If you have an object *representing* a role, and that object wraps another object, then you have trouble. Don't confuse roles with how they are implemented. There are many ways to represent roles — injection; the JIT approach that Trygve uses in Squeak, the compile-time bindings with C++ traits — but these representations are neither necessary nor sufficient to having roles.--
I just thought that it would be possible to overcome most if not all accidental polymorphism issues with that PHP method injection / "reverse wrapper" technique at least by introducing underscore prefix for Role methods.

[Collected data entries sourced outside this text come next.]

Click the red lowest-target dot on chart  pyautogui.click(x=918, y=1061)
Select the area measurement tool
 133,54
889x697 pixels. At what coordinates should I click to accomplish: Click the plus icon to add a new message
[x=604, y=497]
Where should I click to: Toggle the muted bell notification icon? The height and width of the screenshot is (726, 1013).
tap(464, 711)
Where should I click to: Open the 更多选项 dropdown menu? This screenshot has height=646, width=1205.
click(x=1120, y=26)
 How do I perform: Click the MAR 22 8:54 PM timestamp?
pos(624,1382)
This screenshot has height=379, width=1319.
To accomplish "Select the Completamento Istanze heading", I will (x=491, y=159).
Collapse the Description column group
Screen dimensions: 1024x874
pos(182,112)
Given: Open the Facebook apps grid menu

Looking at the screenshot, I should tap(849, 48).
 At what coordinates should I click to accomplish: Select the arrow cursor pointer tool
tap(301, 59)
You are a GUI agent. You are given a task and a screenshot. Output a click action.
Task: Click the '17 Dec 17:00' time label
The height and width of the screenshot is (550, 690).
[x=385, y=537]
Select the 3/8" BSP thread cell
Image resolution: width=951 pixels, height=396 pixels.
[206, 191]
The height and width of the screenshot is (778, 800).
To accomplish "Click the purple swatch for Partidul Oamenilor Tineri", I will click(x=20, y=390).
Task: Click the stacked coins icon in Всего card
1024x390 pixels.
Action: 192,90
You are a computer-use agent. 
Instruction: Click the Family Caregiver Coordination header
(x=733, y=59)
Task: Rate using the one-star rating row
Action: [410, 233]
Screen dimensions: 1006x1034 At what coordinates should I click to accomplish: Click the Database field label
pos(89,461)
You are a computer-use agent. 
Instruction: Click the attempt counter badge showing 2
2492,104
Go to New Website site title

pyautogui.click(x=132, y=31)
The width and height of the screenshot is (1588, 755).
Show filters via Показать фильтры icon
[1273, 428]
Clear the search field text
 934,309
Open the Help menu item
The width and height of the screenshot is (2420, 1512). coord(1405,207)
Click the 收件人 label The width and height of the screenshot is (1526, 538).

Anyway, the Role method being accidentally overridden by "Data" method is much less severe and much easier to spot than the other way around, though I dislike both alternatives. When Roles are wrappers there are absolutely no accidental overriding problems, and that's the case with preferred "no-injection" style as well.
I suppose you can't call magic method's in PHP unless method lookup has already failed, eg. if you have a method called "foo()", calling "foo()" calls "foo()" no matter what magic __call() -methods you have implemented.
Matthew or other PHP gurus here: is there any possibility that you could acquire the name of the file or class where the method call was made? If this is possible, you could easily do "no-injection" (and "no-wrapper") DCI without source transformation, only major problem being that you could NOT use "$this" keyword inside Role methods. Another annoyance is role method syntax having "rolename_" -prefix.
I could quite easily turn a framework like "php-dciv" into "no-injection" using just simple "compiling" since in PHP it's you as a developer who decides what files to include and where to. File names may also be variables, and also router in "php-dciv" uses that feature. Instead of "context/MoneyTransfer.php" for "MoneyTransfer" context I could include "context/MoneyTransfer.php.compiled" as well.